Note: you may need to restart the kernel to use updated packages.


# 2. Download Youtube video as MP3

In [None]:
import re
import os
import time
import boto3
import requests
from yt_dlp import YoutubeDL
from google.colab import userdata

AWS_ACCESS_KEY_ID = userdata.get('aws_access_key_id')
AWS_SECRET_ACCESS_KEY = userdata.get('aws_secret_access_key')
AWS_REGION = "<<YOUR_REGION>>"
BUCKET_NAME = "<<YOUR_BUCKET_NAME>>"

session = boto3.Session(
    aws_access_key_id=AWS_ACCESS_KEY_ID,
    aws_secret_access_key=AWS_SECRET_ACCESS_KEY,
    region_name=AWS_REGION
)

video_url = input('Enter the video url: ')

def to_snake_case(string):
    # Replace any non-word character with an underscore
    s1 = re.sub(r'[^\w]+', '_', string)
    # Insert an underscore before any uppercase letter which is preceded by a lowercase letter or number
    s2 = re.sub(r'([a-z0-9])([A-Z])', r'\1_\2', s1)
    # Convert to lowercase
    return s2.lower()

def download_audio(link):
  with YoutubeDL({'extract_audio': True, 'format': 'bestaudio', 'outtmpl': 'download.mp3'}) as video:
    info_dict = video.extract_info(link, download = True)
    video_title = to_snake_case(info_dict['title'])
    print(video_title)
    video.download(link)
    print("Successfully Downloaded - see local folder on Google Colab")

    return video_title

video_title = download_audio(video_url)

# 3. Create Transcribe Job with Amazon Transcribe

In [None]:
s3 = session.client('s3')
transcribe = session.client('transcribe')

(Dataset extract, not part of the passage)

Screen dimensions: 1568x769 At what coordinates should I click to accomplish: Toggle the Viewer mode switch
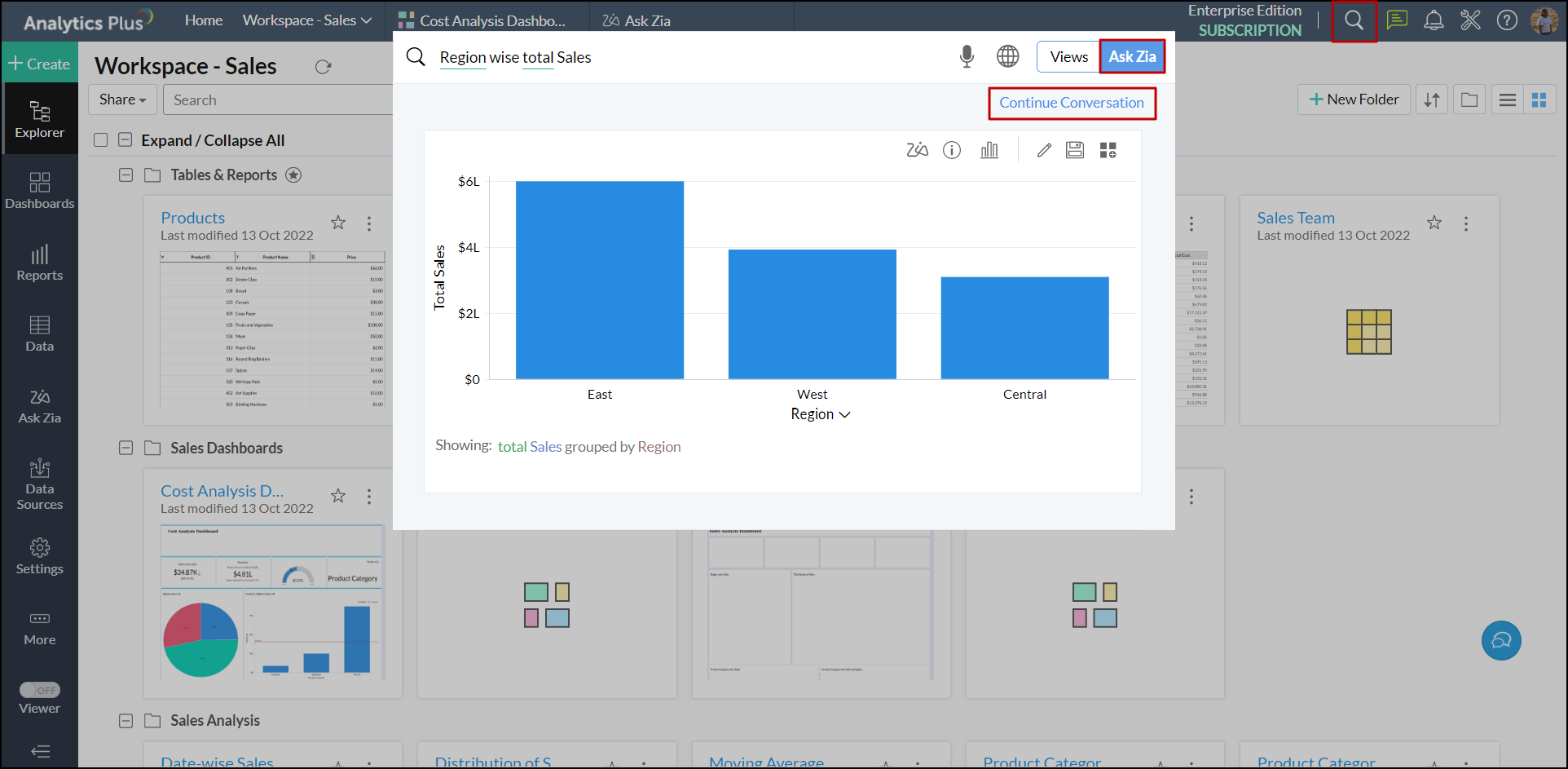40,690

local_file = 'download.mp3'
s3_file = f"{video_title}.mp3"

def upload_to_s3(local_file, BUCKET_NAME, s3_file):
    s3 = session.client('s3')

    try:
        s3.upload_file(local_file, BUCKET_NAME, s3_file)
        print(f"Upload Successful: {local_file} uploaded to {BUCKET_NAME}/{s3_file}")
        return True
    except FileNotFoundError:
        print(f"The file {local_file} was not found")
        return False

uploaded = upload_to_s3(local_file, BUCKET_NAME, s3_file)

if uploaded:
    print("File upload completed")
else:
    print("File upload failed")

In [None]:
def create_transcribe_job(job_name, audio_file_uri):
    response = transcribe.start_transcription_job(
        TranscriptionJobName=job_name,
        LanguageCode='en-US',  # Specify the language code
        MediaFormat='mp3',  # Specify the media format (e.g., mp3, wav)
        Media={
            'MediaFileUri': audio_file_uri
        },
        Settings={
            'ShowSpeakerLabels': True,
            'MaxSpeakerLabels': 3
        }
    )

    return response

# Example usage
job_name = video_title
audio_file_uri = f"s3://{BUCKET_NAME}/{s3_file}"

response = create_transcribe_job(job_name, audio_file_uri)
print(f"Transcription job created: {response['TranscriptionJob']['TranscriptionJobName']}")

# 4. Wait for Transcription Job to finish

In [None]:
job_status = response['TranscriptionJob']['TranscriptionJobStatus']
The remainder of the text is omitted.